While it is multinational breeding companies that have matured prediction-based breeding methods, Professor Cooper says that past partnerships with the University of Queensland were essential to the evolution of this technology.

In the 1990s, DuPont Pioneer jump-started its modelling capability via a research partnership with Professor Hammer and an APSIM licensing agreement. The company then built an internal R&D team that continued the partnership and developed parallel modelling capability more suited to an industrial breeding program.

In 2000, Professor Cooper transferred from the University of Queensland to the DuPont Pioneer side of the collaboration and, in 2011, the company released the first generation of AQUAmax® products.

“Work done through the collaboration was used in the development of a leading DuPont Pioneer brand,” Professor Cooper says.

“Now we want to complete the innovation cycle we started in the 1990s, with a return of expertise back to the university in what amounts to the creation of an almost open innovation system.”


How prediction breeding works

Professor Cooper has accepted the chair of Prediction-Based Crop Improvement at QAAFI

The prediction-based methods developed by Professor Cooper for DuPont Pioneer basically involve melding two different modelling capabilities.

First, there are quantitative genetics models. These rely on comparing the performance of genetically diverse plants in field trials to detect the DNA sequences that can account for high-performing traits.

While these models have some predictive capability when plants are grown under standard conditions, they notoriously struggle to predict how plants will respond to variation in the environment or to varied management practices.

However, starting in the 1990s researchers at the University of Queensland developed a different kind of computational tool – a crop growth model.

This software simulates physiological processes that are essential to growth, including processes that interact with the environment, such as the availability of light, water and soil nutrients.

As such, they do not deal with ‘genetic traits’, but rather work one level up in scale, with what Professor Cooper calls ‘intermediate traits’. Examples include photosynthesis in the leaves or nutrient and water uptake in the roots.

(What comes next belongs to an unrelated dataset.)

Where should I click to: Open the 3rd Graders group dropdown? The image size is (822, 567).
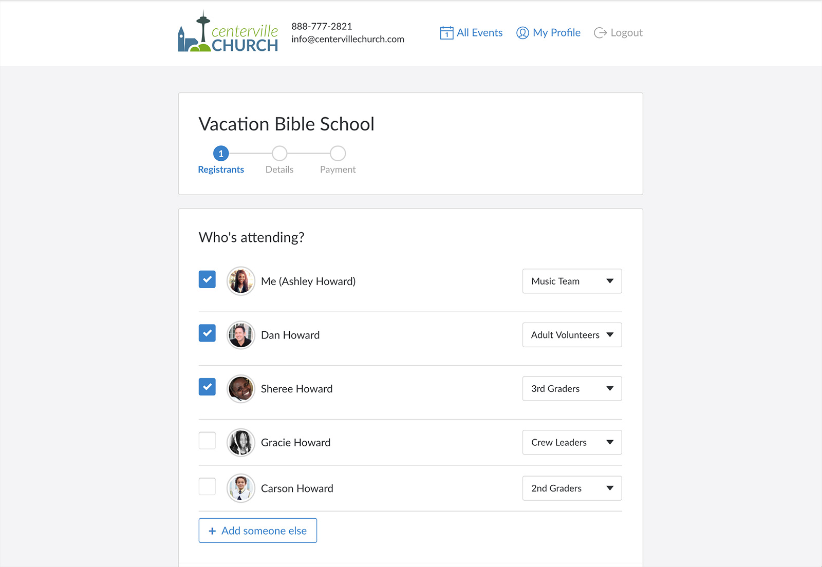tap(572, 389)
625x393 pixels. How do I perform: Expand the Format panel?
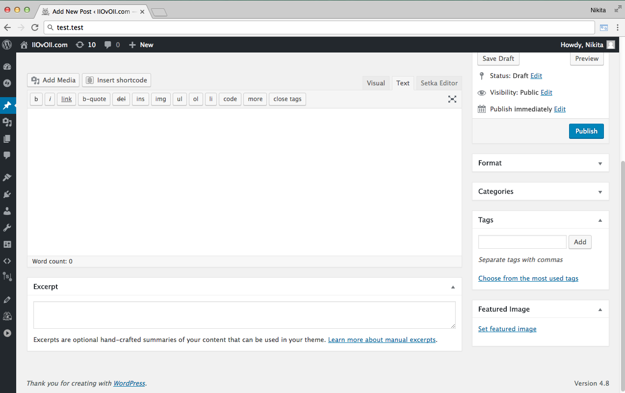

“Rather than trying to associate a gene with yield, we work with those clusters of genes that underlie the ‘intermediate traits’ – the same traits captured in crop growth models,” Professor Cooper explains.

The advantage is that the combined models can better predict how genes selected during a breeding program are likely to interact with seasonal weather variation and agronomy. As such, they can account for the all-important gene-by-environment-by-management effect (GxExM).

“Instead of being surprised at each turn of a breeding program, predictive modelling means we can ‘preview’ unique trait combinations and understand which increase crop performance,” he says. “This allows us to scale a breeding program even when it involves complex traits (such as drought tolerance).

The predictive software can subsequently even be used on-farm to predict crop performance and better manage risks.”

Professor Cooper says DuPont Pioneer is already in its third iteration of prediction-based breeding technology. “So when people ask us to demonstrate that this technology will work, industry has already answered that question and moved on. It has already decided this technology is the future.”